# Exercise:
Scan the data and please report how many lines include the word "This". Leave out everything but the number.

# Dataset entries:
○ ○ ○ ○

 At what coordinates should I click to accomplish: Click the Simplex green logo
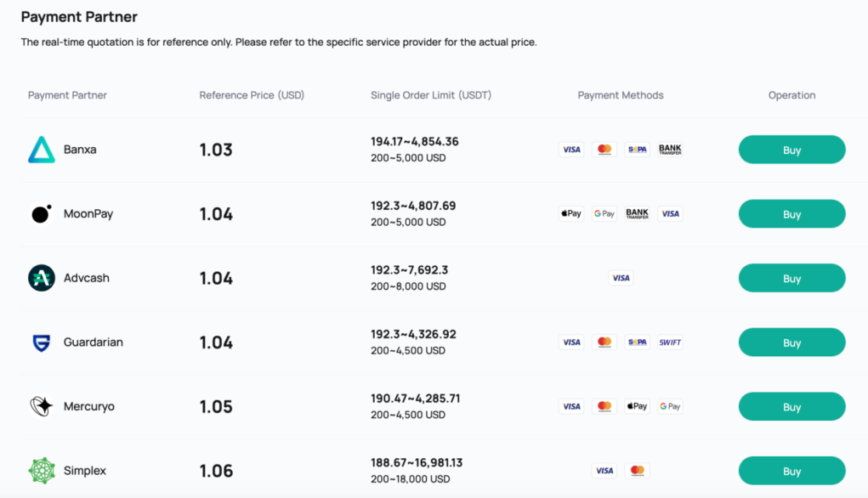click(42, 470)
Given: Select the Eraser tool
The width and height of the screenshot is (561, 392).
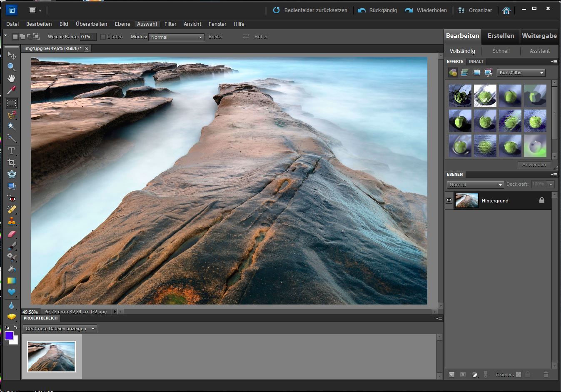Looking at the screenshot, I should click(11, 234).
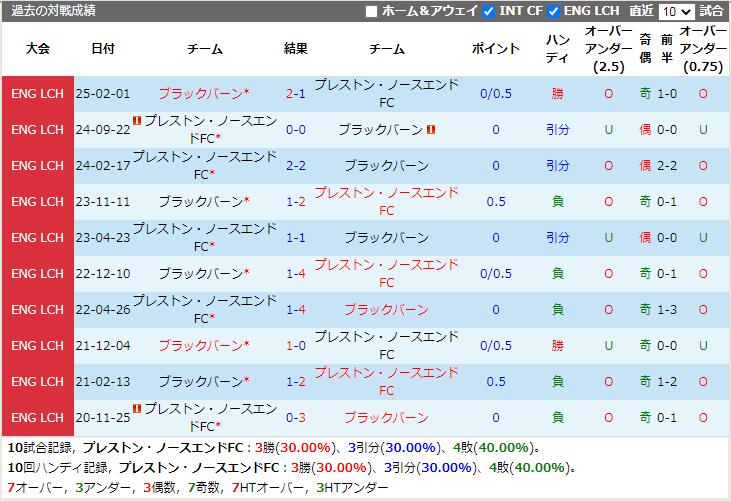Image resolution: width=731 pixels, height=501 pixels.
Task: Click ENG LCH league cell in 25-02-01 row
Action: pyautogui.click(x=37, y=93)
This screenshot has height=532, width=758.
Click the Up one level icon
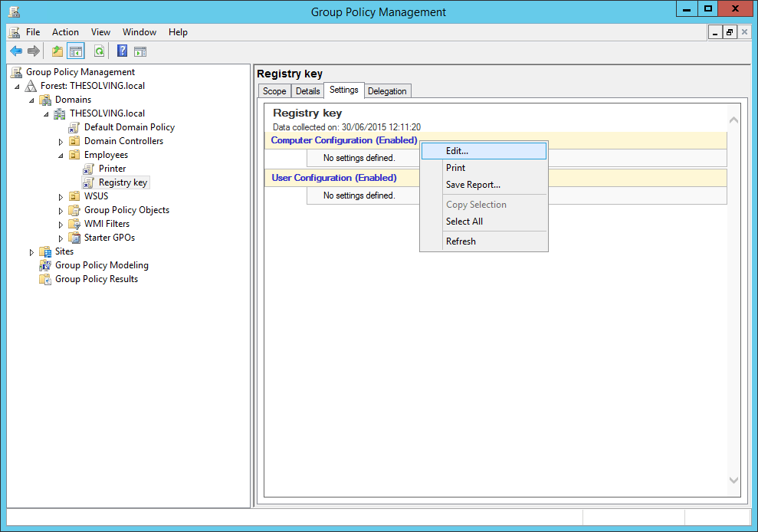coord(56,51)
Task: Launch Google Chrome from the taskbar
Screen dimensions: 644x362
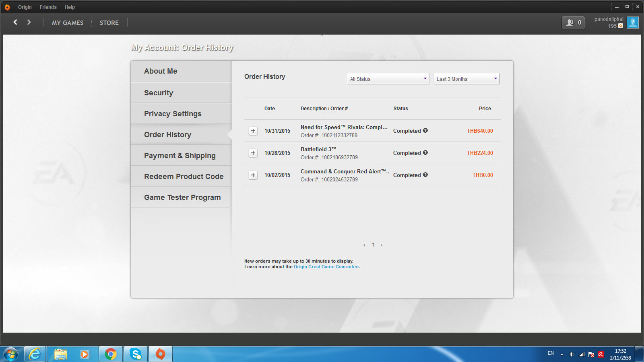Action: tap(111, 354)
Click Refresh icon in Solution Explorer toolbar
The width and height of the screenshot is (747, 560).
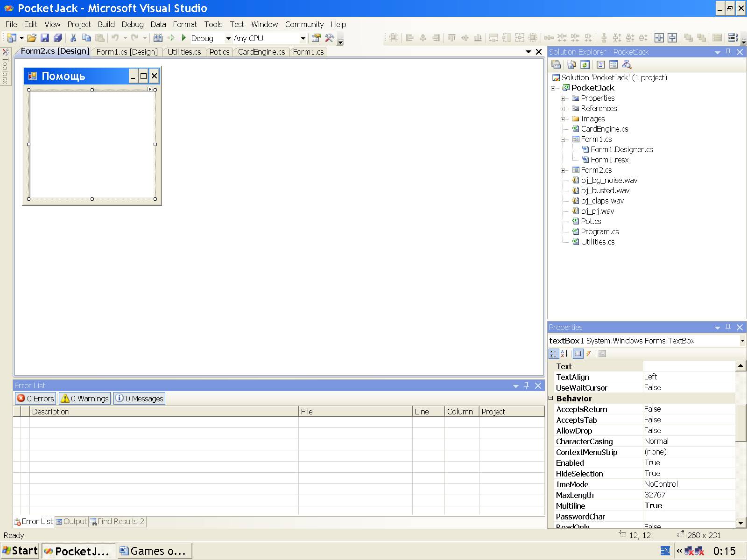coord(585,65)
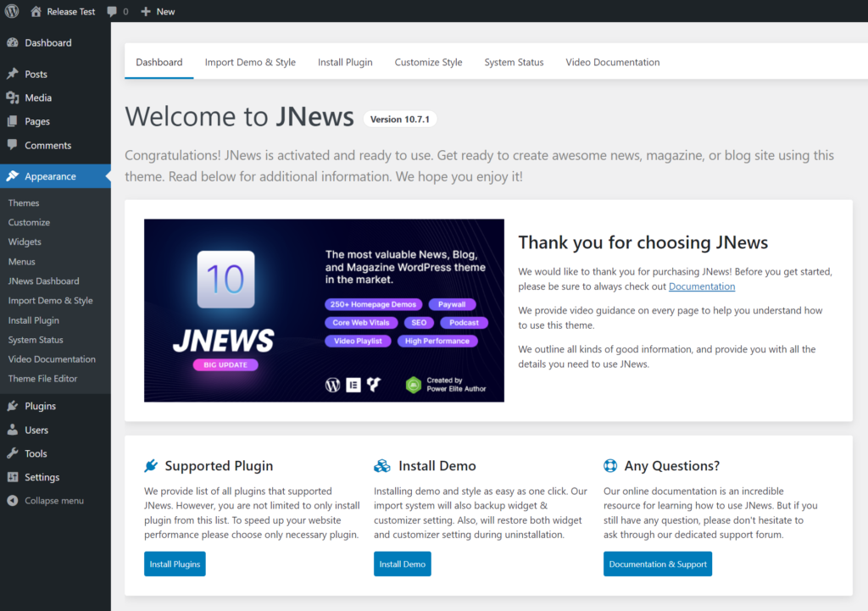Collapse the admin sidebar menu

point(14,500)
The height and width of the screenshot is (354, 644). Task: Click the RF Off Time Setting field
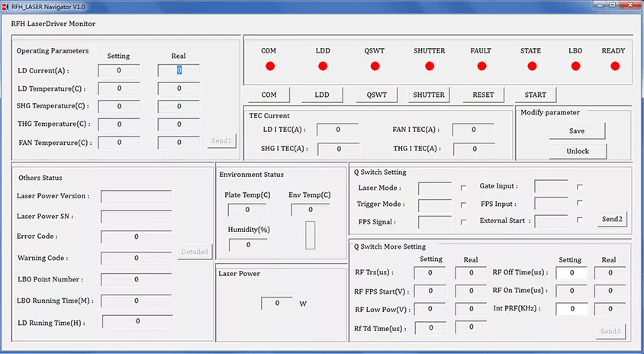[x=571, y=273]
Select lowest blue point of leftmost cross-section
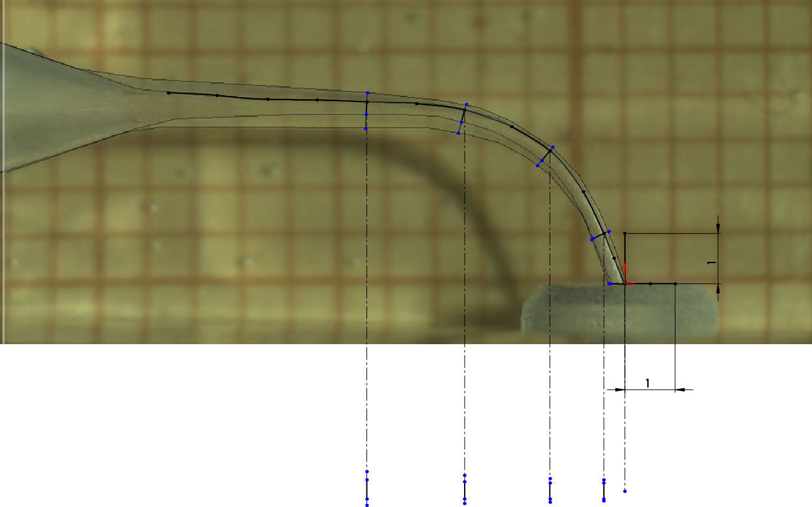The image size is (812, 507). (366, 129)
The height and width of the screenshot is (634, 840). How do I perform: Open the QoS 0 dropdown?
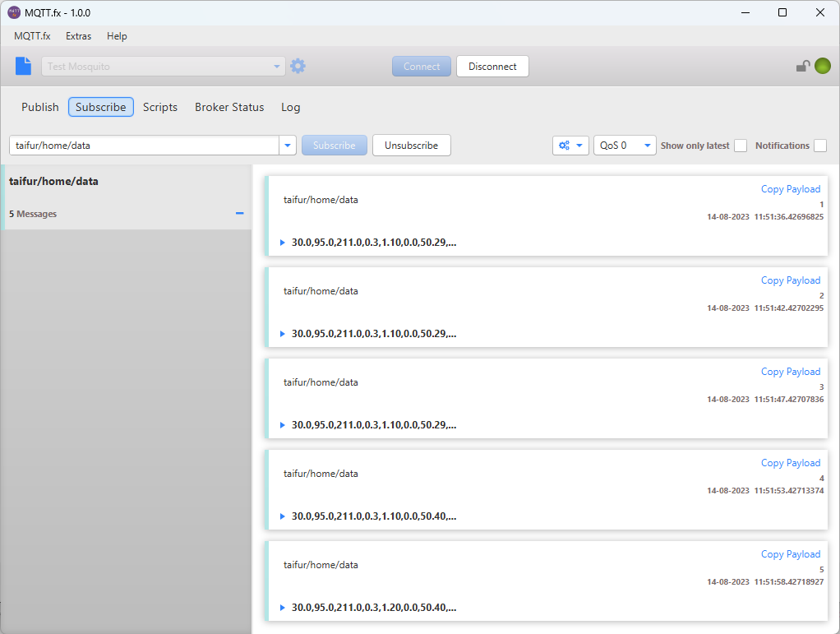(624, 146)
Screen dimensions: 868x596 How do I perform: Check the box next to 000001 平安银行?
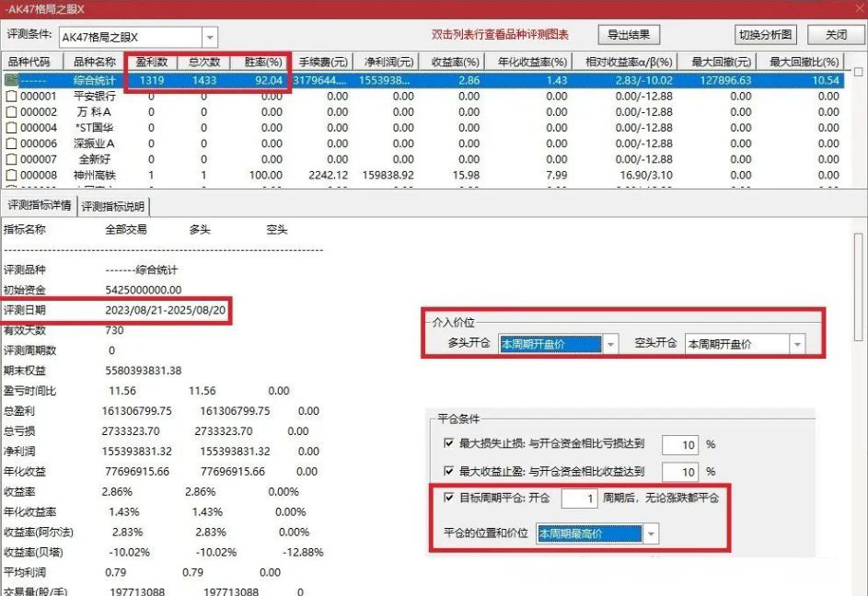point(10,97)
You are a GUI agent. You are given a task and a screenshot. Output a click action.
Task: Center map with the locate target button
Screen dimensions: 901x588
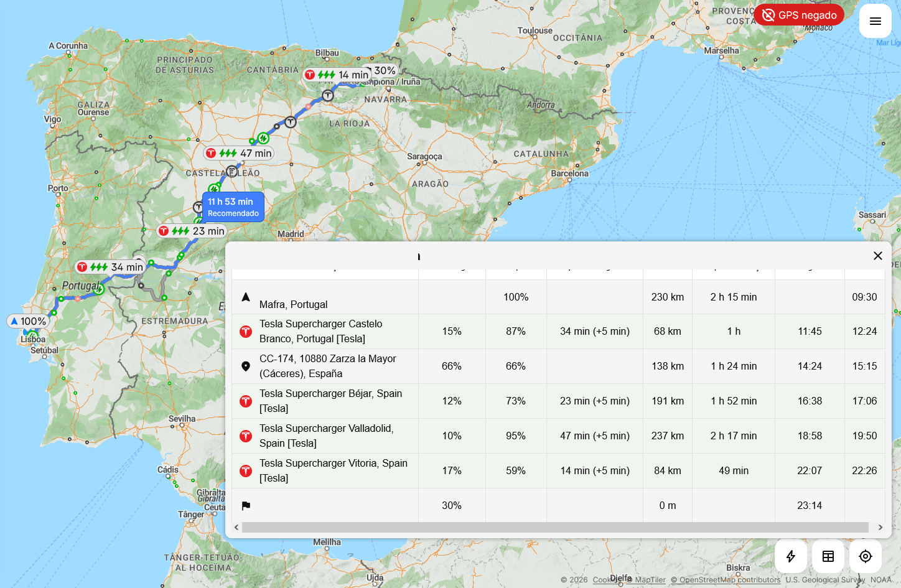[866, 556]
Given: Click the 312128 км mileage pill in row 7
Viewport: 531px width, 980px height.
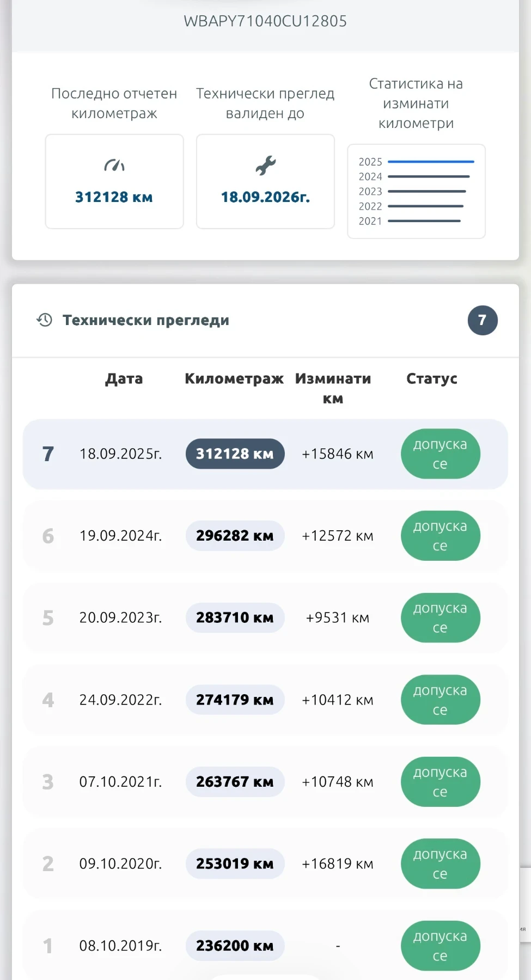Looking at the screenshot, I should point(235,454).
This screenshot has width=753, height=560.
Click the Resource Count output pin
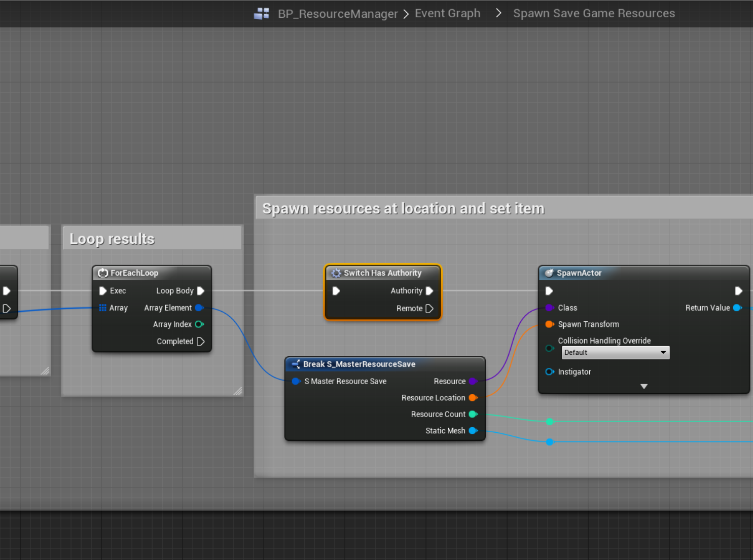pos(473,414)
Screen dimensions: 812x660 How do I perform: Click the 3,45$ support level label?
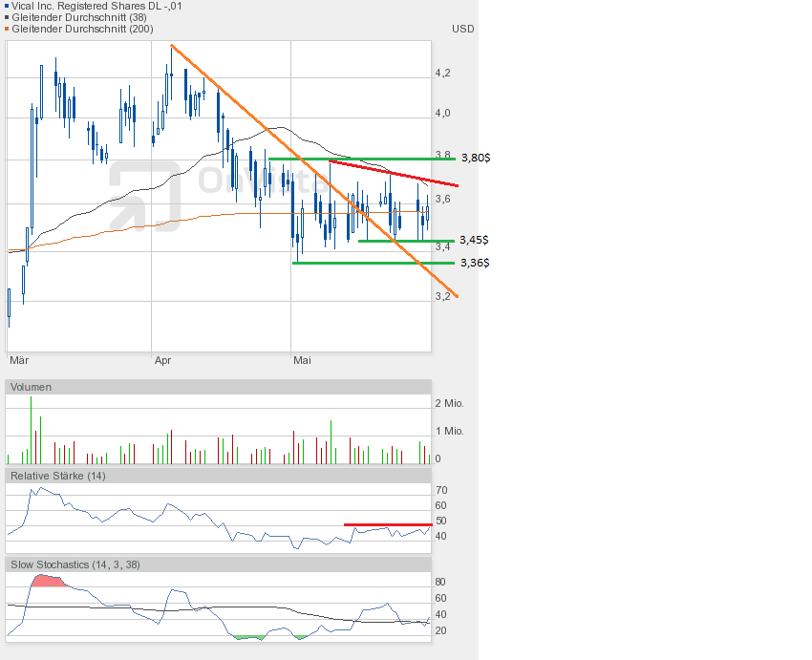click(474, 240)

○ ○ ○ ○

# Worked solution:
2